start Text extract
Their Forney type is pretty. 










They have a nice selection of streetcars and interurbans.




























Just a few photos for ideas.

Have fun,
David Meashey


----------



## Scottychaos (Jan 2, 2008)

Wants:
Yes: Narrow gauge models.
No: 1/20.3 scale (models are too big)
No: Standard Gauge. (if narrow gauge is preferred, and SG models are on the larger side.)

Results:
No: Bachmann 1/20.3 scale. (narrow gauge)
No: USA Trains 1/29 scale. (standard gauge)
No: Aristocraft 1/29 scale. (standard gauge)
No: MTH 1/32 scale. (standard gauge)

Whats left? quite a bit actually! 

Yes: USA Trains "American Series" 1/24 scale.
Yes: Aristocraft "Classic Series" 1/24 scale.
Yes: many LGB "American outline" steam locos and rolling stock. 1/22.5 scale-ish.
Yes: Piko "American" outline steam locos and rolling stock. 1/22.5 to 1/24 scale-ish.
Yes: Bachmann 1/22.5-ish scale rolling stock.
Yes: Pretty much anything by HLW, Hartland Locomotive Works. locos and rolling stock. 1/24 scale.

Most of the above are "American narrow gauge outline" models.
Added bonus: USA Trains "American Series", and all HLW, are made in the USA.

Some models that fit:

LGB mogul, a classic:
http://www.ross-crain.com/rr_roster/CS5s.jpg

LGB Olomana:
http://marketplace-images.trainzauctions.com/361cc3dae646416b9e20eee3e0f6c5338c925071-h4_003.jpg

LGB Porter:
http://i42.servimg.com/u/f42/17/02/92/45/lgb_to10.jpg

LGB Chloe:
http://www.vectis.co.uk/AuctionImages/349/719_l.jpg
(*very* small locomotive.)

LGB Forney:
http://marketplace-images.trainzauctions.com/c140d7b62737fc6f2884c1e1b927e2d04d1e36d8-c14_003.jpg

(LGB has more smaller steam, although most of the rest are Europern)

Piko "American locomotives"
http://www.piko-america.com/American-Locomotives.html

Those Piko locos are sort-of "free-lance standard gauge"..They have more of a "standard gauge outline" to them, not narrow gauge, but they are smallish, and would fit with the rest of the locos and rolling stock on this list..although they look a bit more "1920's standard gauge" rather than "late 19th century narrow gauge", which most of the other steam locos represent.
end Text extract
start Data section
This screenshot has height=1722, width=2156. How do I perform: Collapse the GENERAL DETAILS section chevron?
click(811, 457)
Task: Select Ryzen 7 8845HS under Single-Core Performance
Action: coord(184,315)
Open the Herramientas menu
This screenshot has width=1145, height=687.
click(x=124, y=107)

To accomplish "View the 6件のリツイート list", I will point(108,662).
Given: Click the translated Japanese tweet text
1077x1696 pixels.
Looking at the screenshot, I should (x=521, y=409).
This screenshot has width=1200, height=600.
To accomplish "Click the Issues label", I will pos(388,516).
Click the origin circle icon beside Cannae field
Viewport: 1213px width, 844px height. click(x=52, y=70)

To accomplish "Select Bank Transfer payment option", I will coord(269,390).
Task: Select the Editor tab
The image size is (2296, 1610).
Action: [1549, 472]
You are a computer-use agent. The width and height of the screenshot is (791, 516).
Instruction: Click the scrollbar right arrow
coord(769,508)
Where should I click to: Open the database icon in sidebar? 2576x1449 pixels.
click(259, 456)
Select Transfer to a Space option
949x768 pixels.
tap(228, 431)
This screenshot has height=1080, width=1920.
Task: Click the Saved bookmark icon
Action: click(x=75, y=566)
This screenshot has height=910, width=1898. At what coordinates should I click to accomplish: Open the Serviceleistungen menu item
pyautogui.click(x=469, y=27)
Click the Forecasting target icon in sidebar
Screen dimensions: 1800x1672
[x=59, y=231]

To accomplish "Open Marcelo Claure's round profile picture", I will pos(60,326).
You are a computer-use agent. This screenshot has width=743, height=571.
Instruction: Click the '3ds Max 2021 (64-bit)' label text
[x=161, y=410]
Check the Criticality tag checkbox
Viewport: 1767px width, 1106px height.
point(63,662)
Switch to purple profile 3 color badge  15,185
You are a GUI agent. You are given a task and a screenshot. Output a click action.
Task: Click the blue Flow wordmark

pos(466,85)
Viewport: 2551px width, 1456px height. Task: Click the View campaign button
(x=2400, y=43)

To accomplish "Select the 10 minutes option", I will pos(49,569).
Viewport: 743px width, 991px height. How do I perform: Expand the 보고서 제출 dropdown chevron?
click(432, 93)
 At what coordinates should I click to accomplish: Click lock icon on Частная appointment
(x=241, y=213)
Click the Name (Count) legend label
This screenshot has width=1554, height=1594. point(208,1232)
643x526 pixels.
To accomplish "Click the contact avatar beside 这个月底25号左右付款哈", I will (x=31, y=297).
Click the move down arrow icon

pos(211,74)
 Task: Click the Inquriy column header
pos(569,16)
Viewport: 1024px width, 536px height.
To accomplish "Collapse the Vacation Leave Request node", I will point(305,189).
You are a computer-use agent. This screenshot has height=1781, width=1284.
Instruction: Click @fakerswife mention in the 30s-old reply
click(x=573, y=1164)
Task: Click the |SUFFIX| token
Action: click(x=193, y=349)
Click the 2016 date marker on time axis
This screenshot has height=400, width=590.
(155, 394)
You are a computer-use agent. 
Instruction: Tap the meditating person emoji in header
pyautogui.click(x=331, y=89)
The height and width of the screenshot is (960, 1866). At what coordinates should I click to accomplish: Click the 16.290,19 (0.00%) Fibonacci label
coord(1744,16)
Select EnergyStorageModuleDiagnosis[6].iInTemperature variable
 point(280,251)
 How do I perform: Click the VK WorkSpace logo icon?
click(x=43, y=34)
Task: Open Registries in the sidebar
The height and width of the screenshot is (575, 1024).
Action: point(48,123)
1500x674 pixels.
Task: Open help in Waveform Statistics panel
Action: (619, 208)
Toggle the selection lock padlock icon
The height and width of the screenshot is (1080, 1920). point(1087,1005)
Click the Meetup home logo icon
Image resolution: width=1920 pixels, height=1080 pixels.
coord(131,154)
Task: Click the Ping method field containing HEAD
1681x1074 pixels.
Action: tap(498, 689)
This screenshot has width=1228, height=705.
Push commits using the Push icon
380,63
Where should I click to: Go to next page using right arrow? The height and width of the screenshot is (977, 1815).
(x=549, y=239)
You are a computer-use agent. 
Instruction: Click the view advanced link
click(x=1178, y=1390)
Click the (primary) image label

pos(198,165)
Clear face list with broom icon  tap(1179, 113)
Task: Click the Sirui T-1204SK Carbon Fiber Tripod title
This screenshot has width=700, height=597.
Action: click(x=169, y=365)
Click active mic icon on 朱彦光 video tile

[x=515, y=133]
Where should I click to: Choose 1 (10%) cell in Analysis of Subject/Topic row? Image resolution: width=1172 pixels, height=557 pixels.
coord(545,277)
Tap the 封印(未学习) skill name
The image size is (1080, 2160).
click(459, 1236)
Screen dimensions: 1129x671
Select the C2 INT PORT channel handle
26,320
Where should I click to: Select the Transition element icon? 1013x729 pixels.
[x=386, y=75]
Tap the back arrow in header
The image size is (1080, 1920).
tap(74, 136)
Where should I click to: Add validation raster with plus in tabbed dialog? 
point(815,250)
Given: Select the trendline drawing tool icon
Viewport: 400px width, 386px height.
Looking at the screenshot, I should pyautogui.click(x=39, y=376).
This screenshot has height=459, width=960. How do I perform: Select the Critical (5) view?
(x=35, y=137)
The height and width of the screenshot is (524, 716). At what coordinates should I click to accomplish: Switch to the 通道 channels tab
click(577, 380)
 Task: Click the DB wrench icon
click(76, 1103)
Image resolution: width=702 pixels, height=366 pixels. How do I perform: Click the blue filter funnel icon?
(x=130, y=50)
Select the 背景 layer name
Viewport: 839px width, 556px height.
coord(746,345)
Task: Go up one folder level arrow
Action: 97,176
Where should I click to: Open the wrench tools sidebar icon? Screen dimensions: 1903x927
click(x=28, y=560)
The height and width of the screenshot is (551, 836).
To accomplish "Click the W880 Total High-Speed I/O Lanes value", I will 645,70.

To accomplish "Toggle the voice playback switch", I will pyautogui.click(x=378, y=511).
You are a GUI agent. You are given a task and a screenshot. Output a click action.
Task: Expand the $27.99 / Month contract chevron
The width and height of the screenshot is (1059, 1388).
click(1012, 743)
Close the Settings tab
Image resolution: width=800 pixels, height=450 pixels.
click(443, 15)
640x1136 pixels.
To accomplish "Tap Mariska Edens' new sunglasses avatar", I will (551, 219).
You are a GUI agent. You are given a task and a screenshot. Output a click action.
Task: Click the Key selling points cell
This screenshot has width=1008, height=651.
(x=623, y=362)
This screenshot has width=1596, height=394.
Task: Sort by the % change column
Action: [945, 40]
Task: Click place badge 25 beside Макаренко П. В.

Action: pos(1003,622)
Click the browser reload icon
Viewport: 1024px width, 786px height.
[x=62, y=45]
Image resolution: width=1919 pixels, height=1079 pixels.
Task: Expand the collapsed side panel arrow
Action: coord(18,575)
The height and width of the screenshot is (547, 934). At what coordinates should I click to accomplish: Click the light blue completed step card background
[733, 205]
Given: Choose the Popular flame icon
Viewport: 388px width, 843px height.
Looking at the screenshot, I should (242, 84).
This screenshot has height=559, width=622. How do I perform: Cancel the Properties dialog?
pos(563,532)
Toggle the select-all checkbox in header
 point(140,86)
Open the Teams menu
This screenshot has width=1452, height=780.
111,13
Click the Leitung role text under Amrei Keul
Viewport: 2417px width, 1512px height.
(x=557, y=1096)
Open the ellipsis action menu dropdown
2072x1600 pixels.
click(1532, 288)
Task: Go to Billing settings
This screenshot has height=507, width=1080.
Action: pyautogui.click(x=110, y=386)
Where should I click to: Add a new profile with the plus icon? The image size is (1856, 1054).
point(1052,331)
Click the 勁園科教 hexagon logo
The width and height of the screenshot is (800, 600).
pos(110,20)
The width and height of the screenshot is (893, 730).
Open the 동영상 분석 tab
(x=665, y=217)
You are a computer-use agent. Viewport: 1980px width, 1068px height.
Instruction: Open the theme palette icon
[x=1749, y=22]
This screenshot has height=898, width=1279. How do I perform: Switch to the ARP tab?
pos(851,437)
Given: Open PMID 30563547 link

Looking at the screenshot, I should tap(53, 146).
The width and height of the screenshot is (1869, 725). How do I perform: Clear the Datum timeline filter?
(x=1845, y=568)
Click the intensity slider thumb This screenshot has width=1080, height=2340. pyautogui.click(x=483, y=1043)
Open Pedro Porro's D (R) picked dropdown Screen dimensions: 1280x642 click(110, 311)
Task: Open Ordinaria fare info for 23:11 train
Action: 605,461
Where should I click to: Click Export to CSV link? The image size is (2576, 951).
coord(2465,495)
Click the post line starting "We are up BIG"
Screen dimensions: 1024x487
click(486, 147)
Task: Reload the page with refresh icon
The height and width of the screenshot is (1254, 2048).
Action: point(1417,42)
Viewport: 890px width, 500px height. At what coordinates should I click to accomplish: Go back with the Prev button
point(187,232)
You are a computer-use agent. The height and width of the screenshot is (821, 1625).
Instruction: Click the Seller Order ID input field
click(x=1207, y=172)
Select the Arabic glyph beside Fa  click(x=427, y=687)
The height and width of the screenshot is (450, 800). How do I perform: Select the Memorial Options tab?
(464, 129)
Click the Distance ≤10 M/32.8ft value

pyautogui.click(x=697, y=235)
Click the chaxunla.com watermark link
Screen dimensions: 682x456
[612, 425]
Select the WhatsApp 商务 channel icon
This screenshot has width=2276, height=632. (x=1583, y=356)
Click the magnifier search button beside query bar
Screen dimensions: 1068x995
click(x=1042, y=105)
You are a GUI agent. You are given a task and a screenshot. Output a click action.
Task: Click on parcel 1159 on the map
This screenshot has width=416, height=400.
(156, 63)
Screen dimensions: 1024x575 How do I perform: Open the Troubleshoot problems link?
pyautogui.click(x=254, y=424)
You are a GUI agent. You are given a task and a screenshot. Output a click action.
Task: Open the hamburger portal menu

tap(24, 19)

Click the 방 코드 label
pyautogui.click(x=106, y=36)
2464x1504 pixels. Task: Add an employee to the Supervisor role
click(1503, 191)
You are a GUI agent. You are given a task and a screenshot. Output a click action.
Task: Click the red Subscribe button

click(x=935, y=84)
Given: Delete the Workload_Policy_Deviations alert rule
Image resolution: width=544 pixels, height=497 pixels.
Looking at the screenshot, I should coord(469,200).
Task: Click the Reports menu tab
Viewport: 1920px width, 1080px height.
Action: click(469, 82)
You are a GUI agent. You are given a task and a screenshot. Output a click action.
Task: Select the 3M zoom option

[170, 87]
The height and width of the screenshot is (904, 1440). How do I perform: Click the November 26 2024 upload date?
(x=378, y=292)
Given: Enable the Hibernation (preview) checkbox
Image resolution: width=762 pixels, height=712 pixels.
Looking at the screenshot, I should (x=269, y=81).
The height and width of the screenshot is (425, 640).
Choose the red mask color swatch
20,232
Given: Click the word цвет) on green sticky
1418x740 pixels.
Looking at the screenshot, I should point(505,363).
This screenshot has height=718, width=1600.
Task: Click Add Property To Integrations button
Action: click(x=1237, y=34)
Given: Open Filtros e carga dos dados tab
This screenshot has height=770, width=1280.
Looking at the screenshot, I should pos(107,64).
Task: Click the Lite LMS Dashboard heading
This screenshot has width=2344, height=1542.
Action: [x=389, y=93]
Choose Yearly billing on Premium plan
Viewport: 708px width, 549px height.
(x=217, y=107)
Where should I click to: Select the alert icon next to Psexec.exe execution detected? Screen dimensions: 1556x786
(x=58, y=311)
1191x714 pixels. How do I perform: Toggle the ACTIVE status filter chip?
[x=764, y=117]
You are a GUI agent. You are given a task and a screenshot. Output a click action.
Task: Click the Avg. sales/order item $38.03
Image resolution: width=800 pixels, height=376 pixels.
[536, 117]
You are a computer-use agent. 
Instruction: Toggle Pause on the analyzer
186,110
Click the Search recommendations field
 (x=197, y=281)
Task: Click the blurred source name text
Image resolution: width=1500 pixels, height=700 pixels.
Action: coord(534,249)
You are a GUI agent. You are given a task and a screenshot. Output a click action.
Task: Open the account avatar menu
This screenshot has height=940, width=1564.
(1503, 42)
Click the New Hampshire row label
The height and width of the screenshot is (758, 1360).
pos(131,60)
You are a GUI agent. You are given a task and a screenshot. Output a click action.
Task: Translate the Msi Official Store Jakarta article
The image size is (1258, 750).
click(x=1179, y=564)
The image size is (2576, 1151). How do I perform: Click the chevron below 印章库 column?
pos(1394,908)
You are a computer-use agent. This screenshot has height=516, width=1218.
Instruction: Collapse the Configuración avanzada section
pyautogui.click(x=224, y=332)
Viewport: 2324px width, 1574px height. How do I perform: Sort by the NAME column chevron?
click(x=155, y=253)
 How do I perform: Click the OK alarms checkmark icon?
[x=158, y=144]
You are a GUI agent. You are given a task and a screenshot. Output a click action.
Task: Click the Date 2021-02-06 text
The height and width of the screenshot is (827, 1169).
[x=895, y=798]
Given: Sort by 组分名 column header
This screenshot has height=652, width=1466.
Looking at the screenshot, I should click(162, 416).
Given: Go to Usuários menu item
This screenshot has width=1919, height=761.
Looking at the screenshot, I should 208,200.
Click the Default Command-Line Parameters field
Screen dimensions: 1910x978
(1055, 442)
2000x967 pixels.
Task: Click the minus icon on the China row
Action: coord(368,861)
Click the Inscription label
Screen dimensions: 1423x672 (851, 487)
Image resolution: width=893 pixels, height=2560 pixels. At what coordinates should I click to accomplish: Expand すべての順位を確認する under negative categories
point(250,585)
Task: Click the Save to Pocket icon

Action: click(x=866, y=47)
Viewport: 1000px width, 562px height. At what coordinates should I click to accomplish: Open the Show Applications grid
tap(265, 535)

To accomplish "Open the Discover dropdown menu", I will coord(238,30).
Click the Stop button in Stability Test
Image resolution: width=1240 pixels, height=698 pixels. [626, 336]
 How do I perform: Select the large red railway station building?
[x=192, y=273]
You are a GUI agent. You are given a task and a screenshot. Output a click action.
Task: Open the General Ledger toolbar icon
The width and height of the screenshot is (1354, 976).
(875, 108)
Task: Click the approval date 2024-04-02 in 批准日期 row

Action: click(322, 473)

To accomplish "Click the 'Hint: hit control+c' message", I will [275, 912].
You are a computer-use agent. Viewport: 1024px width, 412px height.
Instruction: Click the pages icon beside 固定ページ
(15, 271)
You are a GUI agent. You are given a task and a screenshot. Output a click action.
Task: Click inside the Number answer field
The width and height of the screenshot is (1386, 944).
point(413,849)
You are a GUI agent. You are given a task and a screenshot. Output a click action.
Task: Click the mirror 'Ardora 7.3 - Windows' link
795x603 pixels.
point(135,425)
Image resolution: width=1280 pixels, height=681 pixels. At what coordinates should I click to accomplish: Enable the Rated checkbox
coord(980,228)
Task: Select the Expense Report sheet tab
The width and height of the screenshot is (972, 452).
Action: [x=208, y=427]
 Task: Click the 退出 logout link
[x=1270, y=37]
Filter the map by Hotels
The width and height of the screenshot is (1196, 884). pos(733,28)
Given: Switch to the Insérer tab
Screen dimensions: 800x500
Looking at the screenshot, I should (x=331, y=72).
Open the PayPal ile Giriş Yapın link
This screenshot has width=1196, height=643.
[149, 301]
end Data section
## Work to complete
1) Translate the sentence "They have a nice selection of streetcars and interurbans." from the forum thread on model train scales into Spanish.
2) Rewrite the records starting with the line that contains "Given: Select the trendline drawing tool icon" and going on through the line that contains "will (551, 219).", with "icon" changed to "symbol" and everything else left as it is. Give only those lines.

## Answers to the problems
1) Tienen una buena selección de tranvías e interurbanos.

2)
Given: Select the trendline drawing tool symbol
Viewport: 400px width, 386px height.
Looking at the screenshot, I should pyautogui.click(x=39, y=376).
This screenshot has height=459, width=960. How do I perform: Select the Critical (5) view?
(x=35, y=137)
The height and width of the screenshot is (524, 716). At what coordinates should I click to accomplish: Switch to the 通道 channels tab
click(577, 380)
 Task: Click the DB wrench symbol
click(76, 1103)
Image resolution: width=702 pixels, height=366 pixels. How do I perform: Click the blue filter funnel symbol?
(x=130, y=50)
Select the 背景 layer name
Viewport: 839px width, 556px height.
coord(746,345)
Task: Go up one folder level arrow
Action: 97,176
Where should I click to: Open the wrench tools sidebar symbol? Screen dimensions: 1903x927
click(x=28, y=560)
The height and width of the screenshot is (551, 836).
To accomplish "Click the W880 Total High-Speed I/O Lanes value", I will 645,70.

To accomplish "Toggle the voice playback switch", I will pyautogui.click(x=378, y=511).
You are a GUI agent. You are given a task and a screenshot. Output a click action.
Task: Expand the $27.99 / Month contract chevron
The width and height of the screenshot is (1059, 1388).
click(1012, 743)
Close the Settings tab
Image resolution: width=800 pixels, height=450 pixels.
click(443, 15)
640x1136 pixels.
To accomplish "Tap Mariska Edens' new sunglasses avatar", I will (551, 219).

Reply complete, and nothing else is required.